Goal:
Rewrite the items below, swapping "GUI agent" for "interface agent" everywhere it occurs and keeping every other line unchanged.

Word and element pointing entries:
────────────────

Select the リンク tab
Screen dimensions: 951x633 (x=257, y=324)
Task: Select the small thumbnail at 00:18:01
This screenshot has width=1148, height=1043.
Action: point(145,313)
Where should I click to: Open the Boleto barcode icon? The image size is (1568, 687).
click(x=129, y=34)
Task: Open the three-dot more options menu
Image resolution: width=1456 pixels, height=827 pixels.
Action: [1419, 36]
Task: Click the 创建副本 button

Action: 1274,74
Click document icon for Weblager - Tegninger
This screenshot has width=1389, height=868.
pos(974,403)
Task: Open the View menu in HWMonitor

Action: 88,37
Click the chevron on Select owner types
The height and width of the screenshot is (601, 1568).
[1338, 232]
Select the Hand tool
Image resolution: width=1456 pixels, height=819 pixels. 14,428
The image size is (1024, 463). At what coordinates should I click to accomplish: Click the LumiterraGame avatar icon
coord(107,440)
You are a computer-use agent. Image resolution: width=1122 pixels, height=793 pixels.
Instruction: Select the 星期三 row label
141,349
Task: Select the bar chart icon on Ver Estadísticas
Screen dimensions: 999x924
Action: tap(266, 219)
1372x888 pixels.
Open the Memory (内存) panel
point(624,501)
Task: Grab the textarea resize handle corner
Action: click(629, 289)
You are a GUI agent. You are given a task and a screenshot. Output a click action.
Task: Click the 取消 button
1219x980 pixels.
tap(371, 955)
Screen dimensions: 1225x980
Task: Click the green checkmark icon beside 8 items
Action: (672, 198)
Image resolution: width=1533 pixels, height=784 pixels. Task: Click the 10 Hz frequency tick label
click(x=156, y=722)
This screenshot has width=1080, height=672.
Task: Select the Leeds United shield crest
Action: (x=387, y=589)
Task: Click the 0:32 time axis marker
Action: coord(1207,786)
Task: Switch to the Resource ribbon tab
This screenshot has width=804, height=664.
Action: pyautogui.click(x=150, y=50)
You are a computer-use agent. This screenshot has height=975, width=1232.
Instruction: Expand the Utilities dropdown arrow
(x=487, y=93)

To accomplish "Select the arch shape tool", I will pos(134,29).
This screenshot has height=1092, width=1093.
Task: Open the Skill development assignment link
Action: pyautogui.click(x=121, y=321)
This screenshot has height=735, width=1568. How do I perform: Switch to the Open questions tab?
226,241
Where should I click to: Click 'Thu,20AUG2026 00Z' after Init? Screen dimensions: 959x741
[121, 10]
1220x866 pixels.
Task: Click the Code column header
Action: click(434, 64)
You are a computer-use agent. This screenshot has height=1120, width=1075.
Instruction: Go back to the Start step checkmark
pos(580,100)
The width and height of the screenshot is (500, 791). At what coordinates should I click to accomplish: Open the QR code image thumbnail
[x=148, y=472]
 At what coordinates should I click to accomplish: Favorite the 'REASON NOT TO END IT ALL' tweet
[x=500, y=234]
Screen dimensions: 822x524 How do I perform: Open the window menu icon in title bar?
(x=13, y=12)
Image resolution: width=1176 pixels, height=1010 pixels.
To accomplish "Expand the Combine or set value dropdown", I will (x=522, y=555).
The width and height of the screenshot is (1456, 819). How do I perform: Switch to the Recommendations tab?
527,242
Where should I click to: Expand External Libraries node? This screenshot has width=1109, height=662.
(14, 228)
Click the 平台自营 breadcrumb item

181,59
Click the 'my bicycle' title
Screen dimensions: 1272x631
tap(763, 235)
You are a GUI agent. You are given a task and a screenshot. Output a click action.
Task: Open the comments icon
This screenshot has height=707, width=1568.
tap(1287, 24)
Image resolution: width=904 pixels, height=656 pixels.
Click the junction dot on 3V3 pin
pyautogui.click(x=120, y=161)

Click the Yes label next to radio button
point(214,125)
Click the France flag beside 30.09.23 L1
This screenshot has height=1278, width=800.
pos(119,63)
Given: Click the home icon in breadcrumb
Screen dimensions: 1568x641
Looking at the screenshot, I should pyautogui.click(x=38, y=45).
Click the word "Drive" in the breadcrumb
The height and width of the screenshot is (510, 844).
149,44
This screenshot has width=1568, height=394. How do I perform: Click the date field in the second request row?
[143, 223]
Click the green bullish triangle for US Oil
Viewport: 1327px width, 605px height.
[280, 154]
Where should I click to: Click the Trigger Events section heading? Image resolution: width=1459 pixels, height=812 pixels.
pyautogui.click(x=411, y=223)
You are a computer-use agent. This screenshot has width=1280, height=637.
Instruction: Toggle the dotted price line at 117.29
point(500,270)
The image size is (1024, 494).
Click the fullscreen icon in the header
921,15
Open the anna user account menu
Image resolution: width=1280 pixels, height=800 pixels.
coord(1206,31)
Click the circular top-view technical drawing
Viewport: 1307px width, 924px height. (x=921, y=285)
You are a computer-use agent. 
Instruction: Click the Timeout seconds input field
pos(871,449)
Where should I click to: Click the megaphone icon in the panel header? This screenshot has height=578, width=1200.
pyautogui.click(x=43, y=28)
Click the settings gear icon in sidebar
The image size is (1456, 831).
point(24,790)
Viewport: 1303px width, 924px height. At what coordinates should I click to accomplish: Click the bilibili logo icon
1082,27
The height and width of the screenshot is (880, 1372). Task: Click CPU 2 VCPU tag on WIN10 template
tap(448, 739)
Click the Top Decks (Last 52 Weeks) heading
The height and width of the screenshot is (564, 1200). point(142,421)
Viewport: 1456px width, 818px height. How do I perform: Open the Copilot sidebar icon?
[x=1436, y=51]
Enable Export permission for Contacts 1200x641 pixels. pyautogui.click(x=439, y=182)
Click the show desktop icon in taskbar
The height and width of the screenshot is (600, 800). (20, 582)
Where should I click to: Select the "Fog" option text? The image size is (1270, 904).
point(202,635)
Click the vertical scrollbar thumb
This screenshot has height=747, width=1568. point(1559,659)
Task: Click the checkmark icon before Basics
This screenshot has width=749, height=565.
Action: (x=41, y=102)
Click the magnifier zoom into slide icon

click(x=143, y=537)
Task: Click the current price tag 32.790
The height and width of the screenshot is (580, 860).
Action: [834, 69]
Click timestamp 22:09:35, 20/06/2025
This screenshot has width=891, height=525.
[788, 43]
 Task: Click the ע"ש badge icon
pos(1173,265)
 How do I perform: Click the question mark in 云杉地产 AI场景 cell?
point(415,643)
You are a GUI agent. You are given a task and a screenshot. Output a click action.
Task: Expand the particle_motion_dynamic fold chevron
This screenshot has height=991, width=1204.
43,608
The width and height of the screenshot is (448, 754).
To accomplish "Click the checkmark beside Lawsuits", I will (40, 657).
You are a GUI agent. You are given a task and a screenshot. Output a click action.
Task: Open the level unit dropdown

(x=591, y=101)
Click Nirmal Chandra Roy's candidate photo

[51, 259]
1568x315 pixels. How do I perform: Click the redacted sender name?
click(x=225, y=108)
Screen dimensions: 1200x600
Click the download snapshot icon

────────────────

Expected answer:
Select the リンク tab
Screen dimensions: 951x633 (x=257, y=324)
Task: Select the small thumbnail at 00:18:01
This screenshot has width=1148, height=1043.
Action: point(145,313)
Where should I click to: Open the Boleto barcode icon? The image size is (1568, 687).
click(x=129, y=34)
Task: Open the three-dot more options menu
Image resolution: width=1456 pixels, height=827 pixels.
Action: [1419, 36]
Task: Click the 创建副本 button

Action: 1274,74
Click document icon for Weblager - Tegninger
This screenshot has width=1389, height=868.
pos(974,403)
Task: Open the View menu in HWMonitor

Action: 88,37
Click the chevron on Select owner types
The height and width of the screenshot is (601, 1568).
[1338, 232]
Select the Hand tool
Image resolution: width=1456 pixels, height=819 pixels. 14,428
The image size is (1024, 463). At what coordinates should I click to accomplish: Click the LumiterraGame avatar icon
coord(107,440)
You are a computer-use agent. Image resolution: width=1122 pixels, height=793 pixels.
Instruction: Select the 星期三 row label
141,349
Task: Select the bar chart icon on Ver Estadísticas
Screen dimensions: 999x924
Action: tap(266, 219)
1372x888 pixels.
Open the Memory (内存) panel
point(624,501)
Task: Grab the textarea resize handle corner
Action: click(629, 289)
You are a interface agent. You are given a task and a screenshot. Output a click action.
Task: Click the 取消 button
1219x980 pixels.
tap(371, 955)
Screen dimensions: 1225x980
Task: Click the green checkmark icon beside 8 items
Action: (672, 198)
Image resolution: width=1533 pixels, height=784 pixels. Task: Click the 10 Hz frequency tick label
click(x=156, y=722)
This screenshot has width=1080, height=672.
Task: Select the Leeds United shield crest
Action: (x=387, y=589)
Task: Click the 0:32 time axis marker
Action: coord(1207,786)
Task: Switch to the Resource ribbon tab
This screenshot has width=804, height=664.
Action: pyautogui.click(x=150, y=50)
You are a computer-use agent. This screenshot has height=975, width=1232.
Instruction: Expand the Utilities dropdown arrow
(x=487, y=93)

To accomplish "Select the arch shape tool", I will pos(134,29).
This screenshot has height=1092, width=1093.
Task: Open the Skill development assignment link
Action: pyautogui.click(x=121, y=321)
This screenshot has height=735, width=1568. How do I perform: Switch to the Open questions tab?
226,241
Where should I click to: Click 'Thu,20AUG2026 00Z' after Init? Screen dimensions: 959x741
[121, 10]
1220x866 pixels.
Task: Click the Code column header
Action: click(434, 64)
You are a computer-use agent. This screenshot has height=1120, width=1075.
Instruction: Go back to the Start step checkmark
pos(580,100)
The width and height of the screenshot is (500, 791). At what coordinates should I click to accomplish: Open the QR code image thumbnail
[x=148, y=472]
 At what coordinates should I click to accomplish: Favorite the 'REASON NOT TO END IT ALL' tweet
[x=500, y=234]
Screen dimensions: 822x524 How do I perform: Open the window menu icon in title bar?
(x=13, y=12)
Image resolution: width=1176 pixels, height=1010 pixels.
To accomplish "Expand the Combine or set value dropdown", I will (x=522, y=555).
The width and height of the screenshot is (1456, 819). How do I perform: Switch to the Recommendations tab?
527,242
Where should I click to: Expand External Libraries node? This screenshot has width=1109, height=662.
(14, 228)
Click the 平台自营 breadcrumb item

181,59
Click the 'my bicycle' title
Screen dimensions: 1272x631
tap(763, 235)
You are a interface agent. You are given a task and a screenshot. Output a click action.
Task: Open the comments icon
This screenshot has height=707, width=1568.
tap(1287, 24)
Image resolution: width=904 pixels, height=656 pixels.
Click the junction dot on 3V3 pin
pyautogui.click(x=120, y=161)

Click the Yes label next to radio button
point(214,125)
Click the France flag beside 30.09.23 L1
This screenshot has height=1278, width=800.
pos(119,63)
Given: Click the home icon in breadcrumb
Screen dimensions: 1568x641
Looking at the screenshot, I should pyautogui.click(x=38, y=45).
Click the word "Drive" in the breadcrumb
The height and width of the screenshot is (510, 844).
149,44
This screenshot has width=1568, height=394. How do I perform: Click the date field in the second request row?
[143, 223]
Click the green bullish triangle for US Oil
Viewport: 1327px width, 605px height.
[280, 154]
Where should I click to: Click the Trigger Events section heading? Image resolution: width=1459 pixels, height=812 pixels.
pyautogui.click(x=411, y=223)
You are a computer-use agent. This screenshot has width=1280, height=637.
Instruction: Toggle the dotted price line at 117.29
point(500,270)
The image size is (1024, 494).
Click the fullscreen icon in the header
921,15
Open the anna user account menu
Image resolution: width=1280 pixels, height=800 pixels.
coord(1206,31)
Click the circular top-view technical drawing
Viewport: 1307px width, 924px height. (x=921, y=285)
You are a computer-use agent. 
Instruction: Click the Timeout seconds input field
pos(871,449)
Where should I click to: Click the megaphone icon in the panel header? This screenshot has height=578, width=1200.
pyautogui.click(x=43, y=28)
Click the settings gear icon in sidebar
The image size is (1456, 831).
point(24,790)
Viewport: 1303px width, 924px height. At what coordinates should I click to accomplish: Click the bilibili logo icon
1082,27
The height and width of the screenshot is (880, 1372). Task: Click CPU 2 VCPU tag on WIN10 template
tap(448, 739)
Click the Top Decks (Last 52 Weeks) heading
The height and width of the screenshot is (564, 1200). point(142,421)
Viewport: 1456px width, 818px height. How do I perform: Open the Copilot sidebar icon?
[x=1436, y=51]
Enable Export permission for Contacts 1200x641 pixels. pyautogui.click(x=439, y=182)
Click the show desktop icon in taskbar
The height and width of the screenshot is (600, 800). (20, 582)
Where should I click to: Select the "Fog" option text? The image size is (1270, 904).
point(202,635)
Click the vertical scrollbar thumb
This screenshot has height=747, width=1568. point(1559,659)
Task: Click the checkmark icon before Basics
This screenshot has width=749, height=565.
Action: (x=41, y=102)
Click the magnifier zoom into slide icon

click(x=143, y=537)
Task: Click the current price tag 32.790
The height and width of the screenshot is (580, 860).
Action: [834, 69]
Click timestamp 22:09:35, 20/06/2025
This screenshot has width=891, height=525.
[788, 43]
 Task: Click the ע"ש badge icon
pos(1173,265)
 How do I perform: Click the question mark in 云杉地产 AI场景 cell?
point(415,643)
You are a interface agent. You are given a task and a screenshot. Output a click action.
Task: Expand the particle_motion_dynamic fold chevron
This screenshot has height=991, width=1204.
43,608
The width and height of the screenshot is (448, 754).
To accomplish "Click the checkmark beside Lawsuits", I will (40, 657).
You are a interface agent. You are given a task and a screenshot. Output a click action.
Task: Open the level unit dropdown

(x=591, y=101)
Click Nirmal Chandra Roy's candidate photo

[51, 259]
1568x315 pixels. How do I perform: Click the redacted sender name?
click(x=225, y=108)
Screen dimensions: 1200x600
Click the download snapshot icon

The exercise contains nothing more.